Seven current and former Kaiser Permanente nurses told CalMatters that AI-driven monitoring penalizes them for staying on the line with patients too long — and the issue is now a central flashpoint in live contract negotiations covering 25,000 employees.
Advice and triage nurses in Kaiser Permanente's call centers are being flagged into performance meetings for staying on the line with patients longer than 15 minutes, with as little as 30 seconds between calls — down from roughly 10 minutes in prior years. Seven current and former Kaiser nurses told CalMatters that AI-driven monitoring tracks whether nurses are being unproductive or slow to answer, and that a 2024 pilot program recorded and scored nurses on empathy and tone of voice before it was ended in November 2024. Union representatives were told the program could be reinstated.
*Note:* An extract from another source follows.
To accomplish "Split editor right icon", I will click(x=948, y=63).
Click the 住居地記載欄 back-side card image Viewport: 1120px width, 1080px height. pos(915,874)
That potential reinstatement is now a central flashpoint in contract negotiations between Kaiser and the California Nurses Association, which is bargaining for 25,000 nurses — including roughly 1,000 in call centers — as of this month.
Raquel Alvarez Sanchez, an advice nurse and union steward at Kaiser's Vallejo facility, told CalMatters she stayed on the line with a suicidal patient for more than an hour last year while waiting for police to arrive, knowing the call would throw off her average handle-time metrics for weeks. "I think at some point all of the nurses have been talked to about their average handle time," she said.
Kaiser pushed back through spokesperson Vincent Staupe, telling the Times of San Diego that the company "does not use Average Handle Time to assess agent performance or enforce call time metrics" and that all call-center AI tools include human review and oversight. What Kaiser did not dispute: that the monitoring systems nurses described exist, and that nurses receive monthly performance scores.
The financial backdrop does not support a resource-constraint argument. Kaiser — California's largest private employer, serving more than 9 million Californians — reported $100.8 billion in operating revenues and $4.1 billion in net income for 2023, according to its own financial disclosures, reversing a $4.5 billion net loss in 2022. It holds roughly $66 billion in unrestricted reserves, per UNAC/UHCP figures, while raising Northern California premiums 8.2% for 2025 and a projected 7.1% for 2026.
Kaiser nurses have been building toward this bargaining moment for months. The CNA staged a one-day AI-specific strike in March 2026 and picketed against AI deployment last fall. A separate union, UNAC/UHCP, recently settled its own dispute with Kaiser — winning enforceable safe-staffing provisions and an end to "paper staffing" — giving CNA a template for making commitments stick in contract language.
Kaiser CEO Greg Adams made an unusual mid-bargaining public statement earlier this month, telling MedCity News: "We're in the middle of bargaining. They are concerned about AI and their ability to be involved in the decision making around AI. And I want them to know... we're fully committed to their being present to the work that we're doing around AI." A CEO volunteering that language mid-negotiation signals the union's leverage on this issue is real.
California lawmakers are separately weighing legislation that would protect nurses and physicians from retaliation for overriding automated care recommendations, per CalMatters; specific bill numbers were not confirmed by deadline. The real test comes when CNA formally tables its AI proposals: at that point, Kaiser has to commit its position to contract language. A company can dispute how it uses a monitoring tool right up until the moment a contract defines it.